Oral Presentation 14th International Biennial Conference on Metastasis Research 2012

  Cancer immune-escalation process and the role of inflammatory tumor microenvironment for promoting metastasis (#41)

Yoshihiro Hayakawa 1 2 , Yoshitaka Kimura 2 , Naoki Tsunekawa 2 , Marimo Sato-Matsushita 3 , Hideaki Tahara 3 , Ikuo Saiki 1 , Tatsuro Irimura 2
  1. Division of Pathogenic Biochemistry, Institute of Natural Medicine, University of Toyama, Toyama, Japan
  2. Laboratory of Cancer Biology and Molecular Immunology, Graduate School of Pharmaceutical Sciences, The University of Tokyo, Bunkyo-ku, Tokyo, Japan
  3. Department of Surgery and Bioengineering, The Institute of Medical Science, The University of Tokyo, Minato-ku, Tokyo, Japan

Mounting evidences strongly supports the existence of an effective cancer immune surveillance process that prevents cancer development in both mouse and humans.

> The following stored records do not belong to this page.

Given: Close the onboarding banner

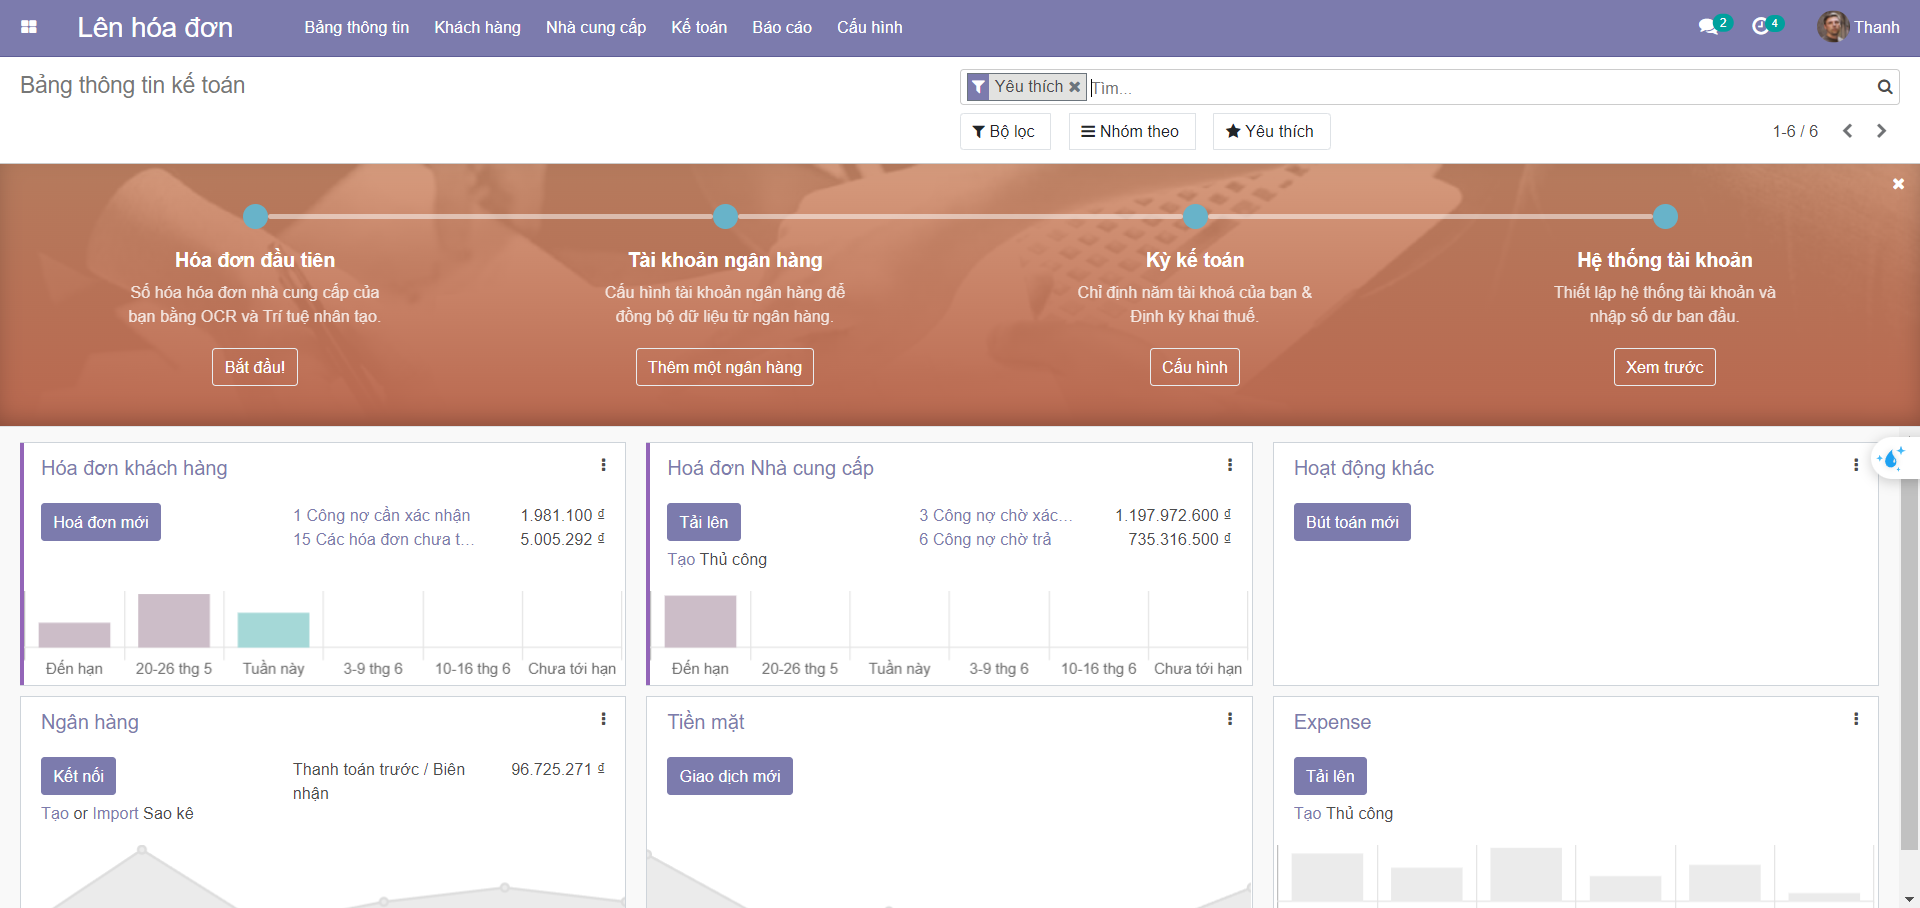Looking at the screenshot, I should (x=1897, y=184).
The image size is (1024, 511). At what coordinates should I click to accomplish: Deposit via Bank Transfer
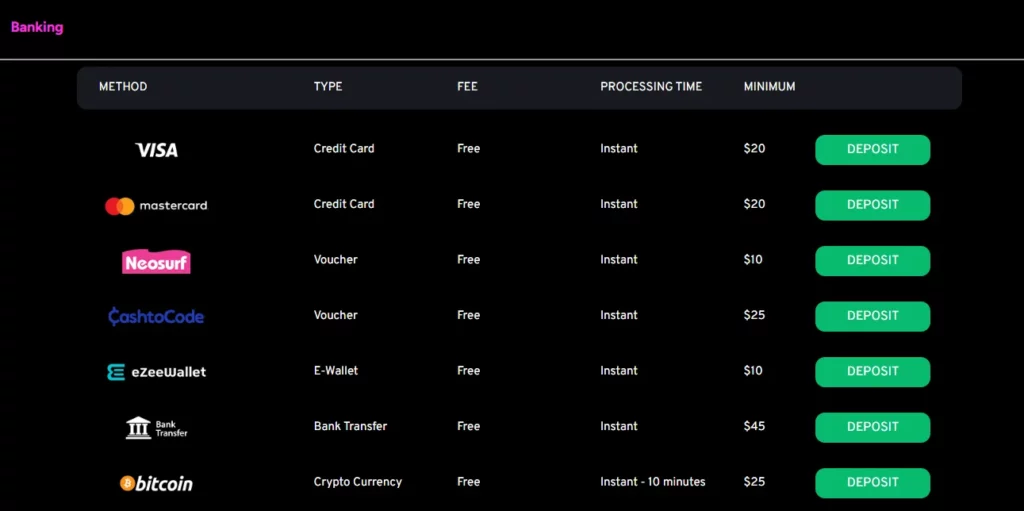tap(872, 427)
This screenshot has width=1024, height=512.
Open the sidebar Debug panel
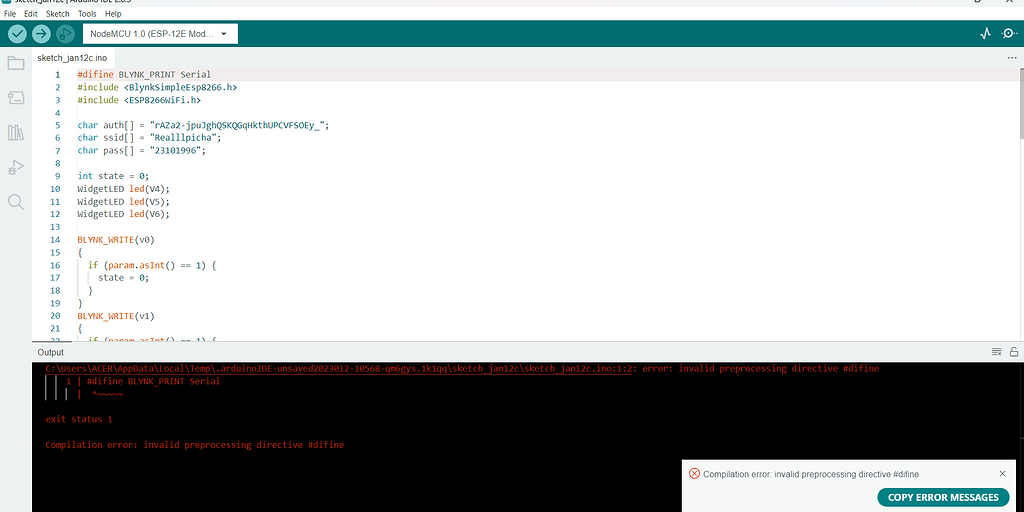click(16, 167)
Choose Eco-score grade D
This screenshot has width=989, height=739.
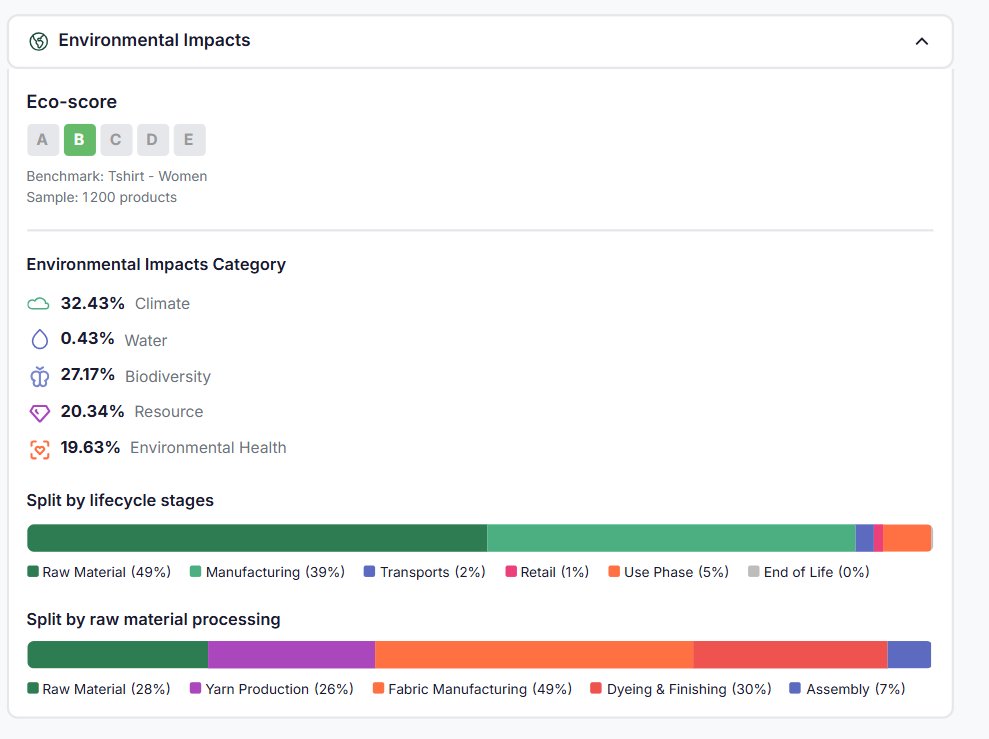(x=152, y=140)
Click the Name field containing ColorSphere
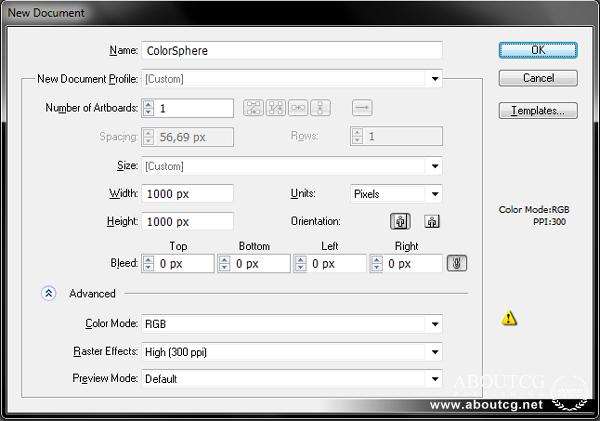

It has been demonstrated that the importance of anti-cancer innate and adoptive effector cells and their anti-cancer effector molecules in the cancer immune-editing process. In addition to such positive role of immune responses, the indications of a possible link between inflammation and cancer has been extended in the last decade that the immune responses may play a positive role at different stage of tumor development including carcinogenesis process, malignant progression and disseminating metastasis. Although an inflammatory microenvironment is recognized as an essential component of all tumors, the precise mechanism remains to be clarified by which type of immune response can promote cancer disease in such microenvironment. In the present study, we have studied inflammatory immune responses and the role of cytokines in malignant progression of cancer. To examine the regulatory mechanism of host inflammatory responses in cancer malignant progression, we employ a very unique in vivo mouse model in which low tumorigenic original cancer cells acquire highly malignant metastatic phenotype after exposure to host inflammatory microenvironment. By using this unique in vivo cancer progression model combined with gene-targeted knockout mice, we examined the role of inflammatory mediators, specifically IFN-γ and IL-17, in the process of inflammation -associated cancer malignant progression. We have also characterized the precise immunological tumor microenvironment by which pre-malignant cells progress into malignant metastatic tumor cells, and found that a critical contribution of distinct inflammatory type γδ T cells in this immune-escalation process by producing IL-17. We would like to further discuss the potential of inflammatory IL-17-producing γδ T cells as a conductor of subsequent chronic inflammatory responses to orchestrate pro-tumor immunological microenvironment.